WHAT YOU SHOULD DO: Search the material for lines containing the word "will", and copy each one.

------------------------

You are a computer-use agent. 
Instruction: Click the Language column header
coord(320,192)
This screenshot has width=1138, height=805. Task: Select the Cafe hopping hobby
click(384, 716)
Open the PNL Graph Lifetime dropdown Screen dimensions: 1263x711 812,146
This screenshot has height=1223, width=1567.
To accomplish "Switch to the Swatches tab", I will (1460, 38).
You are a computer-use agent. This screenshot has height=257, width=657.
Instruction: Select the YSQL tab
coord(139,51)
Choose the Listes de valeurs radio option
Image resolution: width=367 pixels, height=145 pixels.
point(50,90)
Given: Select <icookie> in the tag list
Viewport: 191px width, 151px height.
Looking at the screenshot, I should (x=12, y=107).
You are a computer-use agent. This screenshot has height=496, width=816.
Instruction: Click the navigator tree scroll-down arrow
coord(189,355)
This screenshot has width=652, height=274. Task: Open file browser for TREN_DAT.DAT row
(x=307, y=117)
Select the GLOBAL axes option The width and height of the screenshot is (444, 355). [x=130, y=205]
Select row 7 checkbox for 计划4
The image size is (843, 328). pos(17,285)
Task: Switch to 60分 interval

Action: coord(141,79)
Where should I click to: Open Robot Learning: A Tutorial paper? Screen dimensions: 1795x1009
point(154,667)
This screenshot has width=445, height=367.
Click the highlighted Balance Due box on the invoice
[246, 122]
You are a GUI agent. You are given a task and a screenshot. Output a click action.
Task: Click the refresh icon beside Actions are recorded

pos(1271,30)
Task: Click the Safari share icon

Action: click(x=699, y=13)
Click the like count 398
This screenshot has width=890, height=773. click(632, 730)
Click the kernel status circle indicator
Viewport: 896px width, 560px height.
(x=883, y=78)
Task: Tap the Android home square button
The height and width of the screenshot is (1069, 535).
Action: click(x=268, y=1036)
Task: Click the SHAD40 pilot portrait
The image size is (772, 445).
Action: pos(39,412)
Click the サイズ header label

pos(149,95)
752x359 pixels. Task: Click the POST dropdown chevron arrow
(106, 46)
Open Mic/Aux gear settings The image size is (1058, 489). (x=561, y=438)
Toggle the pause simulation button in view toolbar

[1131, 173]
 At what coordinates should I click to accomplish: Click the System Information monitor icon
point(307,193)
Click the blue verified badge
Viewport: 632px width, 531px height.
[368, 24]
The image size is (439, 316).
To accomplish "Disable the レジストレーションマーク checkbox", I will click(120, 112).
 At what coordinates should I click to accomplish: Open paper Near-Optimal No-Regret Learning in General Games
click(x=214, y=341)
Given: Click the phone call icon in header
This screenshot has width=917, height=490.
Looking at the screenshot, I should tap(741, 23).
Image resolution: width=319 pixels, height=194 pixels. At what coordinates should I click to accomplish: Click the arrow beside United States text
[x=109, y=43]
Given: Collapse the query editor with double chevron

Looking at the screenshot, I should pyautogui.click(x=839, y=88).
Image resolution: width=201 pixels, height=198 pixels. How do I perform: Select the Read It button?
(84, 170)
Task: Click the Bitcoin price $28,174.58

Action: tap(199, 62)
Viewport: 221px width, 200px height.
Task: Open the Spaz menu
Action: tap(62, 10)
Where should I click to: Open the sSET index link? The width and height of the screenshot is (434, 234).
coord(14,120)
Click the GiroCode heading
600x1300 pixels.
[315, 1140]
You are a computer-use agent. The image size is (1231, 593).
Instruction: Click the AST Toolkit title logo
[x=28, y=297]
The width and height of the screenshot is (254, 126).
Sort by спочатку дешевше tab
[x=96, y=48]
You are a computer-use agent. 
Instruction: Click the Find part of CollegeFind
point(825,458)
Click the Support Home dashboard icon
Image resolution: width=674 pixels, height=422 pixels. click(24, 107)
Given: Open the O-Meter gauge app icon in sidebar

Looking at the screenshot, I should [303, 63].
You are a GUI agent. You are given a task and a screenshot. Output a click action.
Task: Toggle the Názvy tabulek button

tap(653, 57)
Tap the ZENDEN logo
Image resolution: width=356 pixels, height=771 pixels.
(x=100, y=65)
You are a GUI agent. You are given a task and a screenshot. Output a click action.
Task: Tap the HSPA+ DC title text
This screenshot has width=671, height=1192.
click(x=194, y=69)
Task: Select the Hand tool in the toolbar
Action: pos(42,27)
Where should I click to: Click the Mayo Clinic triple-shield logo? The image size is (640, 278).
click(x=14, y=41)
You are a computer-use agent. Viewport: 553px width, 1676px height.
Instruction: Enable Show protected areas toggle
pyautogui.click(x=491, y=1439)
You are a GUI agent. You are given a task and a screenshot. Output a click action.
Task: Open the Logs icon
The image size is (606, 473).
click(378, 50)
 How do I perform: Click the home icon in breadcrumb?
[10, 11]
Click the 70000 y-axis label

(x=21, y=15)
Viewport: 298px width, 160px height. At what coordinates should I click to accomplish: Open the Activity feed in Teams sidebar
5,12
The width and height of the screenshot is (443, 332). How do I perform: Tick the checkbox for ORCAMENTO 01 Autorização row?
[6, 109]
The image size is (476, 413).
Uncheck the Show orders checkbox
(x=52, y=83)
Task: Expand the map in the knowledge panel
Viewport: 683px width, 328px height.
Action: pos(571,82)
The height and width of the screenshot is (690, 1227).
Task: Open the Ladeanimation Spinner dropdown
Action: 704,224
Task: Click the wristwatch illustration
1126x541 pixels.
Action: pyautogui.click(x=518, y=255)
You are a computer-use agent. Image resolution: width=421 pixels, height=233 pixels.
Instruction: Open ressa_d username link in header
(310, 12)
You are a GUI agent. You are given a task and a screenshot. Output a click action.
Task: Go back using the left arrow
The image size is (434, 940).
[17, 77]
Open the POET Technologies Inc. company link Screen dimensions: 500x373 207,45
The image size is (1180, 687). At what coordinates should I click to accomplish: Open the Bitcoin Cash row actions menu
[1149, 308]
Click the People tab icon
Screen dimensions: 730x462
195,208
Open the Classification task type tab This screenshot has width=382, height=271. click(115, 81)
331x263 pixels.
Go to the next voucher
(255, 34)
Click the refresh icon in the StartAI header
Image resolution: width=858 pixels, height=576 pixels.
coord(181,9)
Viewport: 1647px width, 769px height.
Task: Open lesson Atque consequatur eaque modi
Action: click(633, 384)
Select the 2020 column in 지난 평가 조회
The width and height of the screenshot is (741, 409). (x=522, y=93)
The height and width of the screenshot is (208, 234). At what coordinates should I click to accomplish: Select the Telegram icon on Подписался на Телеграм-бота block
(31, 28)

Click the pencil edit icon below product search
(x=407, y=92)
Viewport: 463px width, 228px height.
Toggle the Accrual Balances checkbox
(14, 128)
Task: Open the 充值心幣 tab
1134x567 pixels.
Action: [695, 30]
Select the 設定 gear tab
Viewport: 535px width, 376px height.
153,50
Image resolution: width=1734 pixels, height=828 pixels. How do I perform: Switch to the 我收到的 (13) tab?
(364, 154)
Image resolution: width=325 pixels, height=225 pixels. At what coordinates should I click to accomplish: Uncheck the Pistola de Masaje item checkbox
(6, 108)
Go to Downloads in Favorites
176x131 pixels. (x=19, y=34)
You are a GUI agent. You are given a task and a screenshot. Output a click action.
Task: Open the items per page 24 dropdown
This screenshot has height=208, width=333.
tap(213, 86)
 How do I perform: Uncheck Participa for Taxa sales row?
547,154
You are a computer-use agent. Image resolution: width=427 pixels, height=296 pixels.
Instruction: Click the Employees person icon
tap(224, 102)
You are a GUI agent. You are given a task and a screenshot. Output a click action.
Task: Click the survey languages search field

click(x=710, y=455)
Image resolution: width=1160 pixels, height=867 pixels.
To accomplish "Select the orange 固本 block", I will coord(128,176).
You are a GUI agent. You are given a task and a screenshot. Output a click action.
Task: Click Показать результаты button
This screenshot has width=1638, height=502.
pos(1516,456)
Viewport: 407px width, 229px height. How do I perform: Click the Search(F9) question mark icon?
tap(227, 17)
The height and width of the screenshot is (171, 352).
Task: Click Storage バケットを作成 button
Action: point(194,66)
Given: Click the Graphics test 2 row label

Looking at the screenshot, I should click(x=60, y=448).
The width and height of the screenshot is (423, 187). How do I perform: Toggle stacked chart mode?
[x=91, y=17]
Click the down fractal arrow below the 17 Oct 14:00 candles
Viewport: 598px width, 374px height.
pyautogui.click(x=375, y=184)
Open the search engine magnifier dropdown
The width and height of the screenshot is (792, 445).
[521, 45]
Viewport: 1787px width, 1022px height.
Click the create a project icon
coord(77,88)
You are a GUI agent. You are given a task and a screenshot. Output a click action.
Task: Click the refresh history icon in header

------------------------

RESPONSE AREA:
To accomplish "Switch to the Swatches tab", I will (1460, 38).
To accomplish "Disable the レジストレーションマーク checkbox", I will click(120, 112).
To accomplish "Select the orange 固本 block", I will coord(128,176).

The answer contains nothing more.